In the entries below, find the line with "分享 (367, 354)" and the line with "[Find os på: Youtube] (409, 1113)". Reproduce those two lines and every line between them exactly, and nothing more.

━━ Input

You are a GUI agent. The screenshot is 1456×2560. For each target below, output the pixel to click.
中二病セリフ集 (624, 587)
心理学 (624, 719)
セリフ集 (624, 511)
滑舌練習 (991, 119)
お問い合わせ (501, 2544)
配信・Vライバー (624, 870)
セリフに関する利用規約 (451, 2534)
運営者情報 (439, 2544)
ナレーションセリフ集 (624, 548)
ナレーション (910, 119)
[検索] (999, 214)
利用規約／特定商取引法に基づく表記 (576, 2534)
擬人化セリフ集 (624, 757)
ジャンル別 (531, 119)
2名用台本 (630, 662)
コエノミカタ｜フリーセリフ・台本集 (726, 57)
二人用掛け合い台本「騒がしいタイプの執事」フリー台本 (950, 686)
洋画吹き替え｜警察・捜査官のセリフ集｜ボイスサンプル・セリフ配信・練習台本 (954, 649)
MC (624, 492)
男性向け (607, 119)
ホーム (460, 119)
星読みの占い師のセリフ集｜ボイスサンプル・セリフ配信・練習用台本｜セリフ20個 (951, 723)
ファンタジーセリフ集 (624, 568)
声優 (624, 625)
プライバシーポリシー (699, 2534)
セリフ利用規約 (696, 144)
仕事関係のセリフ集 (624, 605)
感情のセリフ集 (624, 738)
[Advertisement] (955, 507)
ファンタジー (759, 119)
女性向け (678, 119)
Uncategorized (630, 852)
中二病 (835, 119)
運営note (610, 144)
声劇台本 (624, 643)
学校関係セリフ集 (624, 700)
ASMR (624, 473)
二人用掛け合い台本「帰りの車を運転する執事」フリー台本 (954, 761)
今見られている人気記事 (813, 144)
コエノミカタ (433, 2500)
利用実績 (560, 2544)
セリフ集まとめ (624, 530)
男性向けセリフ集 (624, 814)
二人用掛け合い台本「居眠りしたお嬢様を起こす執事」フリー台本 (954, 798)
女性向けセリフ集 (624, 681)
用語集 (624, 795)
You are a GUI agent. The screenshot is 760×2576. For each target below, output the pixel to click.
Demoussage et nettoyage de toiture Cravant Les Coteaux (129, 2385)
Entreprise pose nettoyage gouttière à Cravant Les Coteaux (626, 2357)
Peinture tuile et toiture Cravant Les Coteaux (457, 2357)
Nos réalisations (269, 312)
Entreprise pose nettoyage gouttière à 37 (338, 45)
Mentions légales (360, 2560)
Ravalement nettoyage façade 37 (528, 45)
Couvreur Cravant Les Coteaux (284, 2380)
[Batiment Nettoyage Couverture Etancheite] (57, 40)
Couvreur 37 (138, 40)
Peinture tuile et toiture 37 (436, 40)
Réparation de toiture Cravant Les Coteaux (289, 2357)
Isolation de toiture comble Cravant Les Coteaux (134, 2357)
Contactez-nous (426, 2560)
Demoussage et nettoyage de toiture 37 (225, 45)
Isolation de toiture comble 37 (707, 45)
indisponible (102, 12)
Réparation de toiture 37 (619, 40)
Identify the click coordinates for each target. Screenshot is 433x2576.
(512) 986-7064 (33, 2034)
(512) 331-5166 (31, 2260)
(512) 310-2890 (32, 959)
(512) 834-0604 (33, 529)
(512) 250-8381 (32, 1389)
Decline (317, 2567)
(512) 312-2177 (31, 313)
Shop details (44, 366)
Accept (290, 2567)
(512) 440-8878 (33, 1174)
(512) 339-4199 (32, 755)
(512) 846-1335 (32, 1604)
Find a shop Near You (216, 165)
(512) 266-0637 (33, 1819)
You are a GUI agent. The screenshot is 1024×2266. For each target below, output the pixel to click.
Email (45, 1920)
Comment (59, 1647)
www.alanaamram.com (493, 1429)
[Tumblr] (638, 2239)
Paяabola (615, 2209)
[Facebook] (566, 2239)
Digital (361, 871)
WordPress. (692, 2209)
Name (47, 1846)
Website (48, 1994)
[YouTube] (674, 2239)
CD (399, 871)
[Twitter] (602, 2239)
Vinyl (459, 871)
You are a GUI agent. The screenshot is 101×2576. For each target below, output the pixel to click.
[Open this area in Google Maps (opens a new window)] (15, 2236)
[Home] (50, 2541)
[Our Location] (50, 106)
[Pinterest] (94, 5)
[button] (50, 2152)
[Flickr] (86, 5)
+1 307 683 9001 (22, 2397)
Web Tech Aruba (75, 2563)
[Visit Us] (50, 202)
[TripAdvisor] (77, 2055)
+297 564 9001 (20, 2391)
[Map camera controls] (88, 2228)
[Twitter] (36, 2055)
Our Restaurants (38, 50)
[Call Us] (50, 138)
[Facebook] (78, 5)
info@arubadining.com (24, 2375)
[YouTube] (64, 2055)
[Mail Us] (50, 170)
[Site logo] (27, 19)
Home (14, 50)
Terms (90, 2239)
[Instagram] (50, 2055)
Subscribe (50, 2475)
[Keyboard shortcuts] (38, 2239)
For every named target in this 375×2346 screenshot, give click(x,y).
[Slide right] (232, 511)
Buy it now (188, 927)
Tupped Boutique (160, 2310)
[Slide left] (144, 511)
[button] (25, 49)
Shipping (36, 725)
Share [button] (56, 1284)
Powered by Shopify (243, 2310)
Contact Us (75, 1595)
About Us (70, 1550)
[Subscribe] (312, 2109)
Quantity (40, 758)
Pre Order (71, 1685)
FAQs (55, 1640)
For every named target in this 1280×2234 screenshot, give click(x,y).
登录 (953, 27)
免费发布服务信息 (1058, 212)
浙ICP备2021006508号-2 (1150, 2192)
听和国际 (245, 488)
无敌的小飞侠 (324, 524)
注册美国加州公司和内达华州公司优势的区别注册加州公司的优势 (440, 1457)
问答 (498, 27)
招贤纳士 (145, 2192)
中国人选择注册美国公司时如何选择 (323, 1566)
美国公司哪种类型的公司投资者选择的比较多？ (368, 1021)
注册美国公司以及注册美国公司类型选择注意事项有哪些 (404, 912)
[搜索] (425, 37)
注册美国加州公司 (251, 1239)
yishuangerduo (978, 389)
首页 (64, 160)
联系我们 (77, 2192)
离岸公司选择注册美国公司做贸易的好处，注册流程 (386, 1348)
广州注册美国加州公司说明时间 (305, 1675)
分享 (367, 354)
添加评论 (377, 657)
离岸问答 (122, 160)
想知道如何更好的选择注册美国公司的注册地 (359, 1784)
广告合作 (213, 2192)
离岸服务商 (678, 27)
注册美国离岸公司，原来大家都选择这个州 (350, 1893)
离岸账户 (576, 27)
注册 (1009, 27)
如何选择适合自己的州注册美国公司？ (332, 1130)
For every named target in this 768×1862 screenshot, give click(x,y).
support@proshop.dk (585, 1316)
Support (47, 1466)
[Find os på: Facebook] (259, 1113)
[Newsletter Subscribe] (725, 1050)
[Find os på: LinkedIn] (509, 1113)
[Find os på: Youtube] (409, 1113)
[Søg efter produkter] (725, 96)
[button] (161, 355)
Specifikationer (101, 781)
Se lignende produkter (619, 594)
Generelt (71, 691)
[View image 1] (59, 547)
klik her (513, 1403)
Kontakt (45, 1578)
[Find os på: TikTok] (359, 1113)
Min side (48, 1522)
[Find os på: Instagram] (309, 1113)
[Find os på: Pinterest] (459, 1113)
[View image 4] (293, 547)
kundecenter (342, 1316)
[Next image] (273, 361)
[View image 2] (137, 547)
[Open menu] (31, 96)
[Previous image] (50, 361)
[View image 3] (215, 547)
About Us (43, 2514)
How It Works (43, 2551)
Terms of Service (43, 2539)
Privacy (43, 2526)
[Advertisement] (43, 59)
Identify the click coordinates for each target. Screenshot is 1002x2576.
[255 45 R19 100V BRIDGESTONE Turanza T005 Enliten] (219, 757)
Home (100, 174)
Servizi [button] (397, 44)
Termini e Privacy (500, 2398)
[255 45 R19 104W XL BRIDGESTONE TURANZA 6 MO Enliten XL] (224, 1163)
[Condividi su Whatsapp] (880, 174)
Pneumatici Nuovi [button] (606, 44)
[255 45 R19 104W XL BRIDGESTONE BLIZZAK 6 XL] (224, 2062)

━━━━

> [Written answer]
分享 (367, 354)
添加评论 (377, 657)
离岸问答 (122, 160)
想知道如何更好的选择注册美国公司的注册地 (359, 1784)
广告合作 (213, 2192)
离岸服务商 (678, 27)
注册美国离岸公司，原来大家都选择这个州 (350, 1893)
离岸账户 (576, 27)
注册 (1009, 27)
如何选择适合自己的州注册美国公司？ (332, 1130)
For every named target in this 768×1862 screenshot, give click(x,y).
support@proshop.dk (585, 1316)
Support (47, 1466)
[Find os på: Facebook] (259, 1113)
[Newsletter Subscribe] (725, 1050)
[Find os på: LinkedIn] (509, 1113)
[Find os på: Youtube] (409, 1113)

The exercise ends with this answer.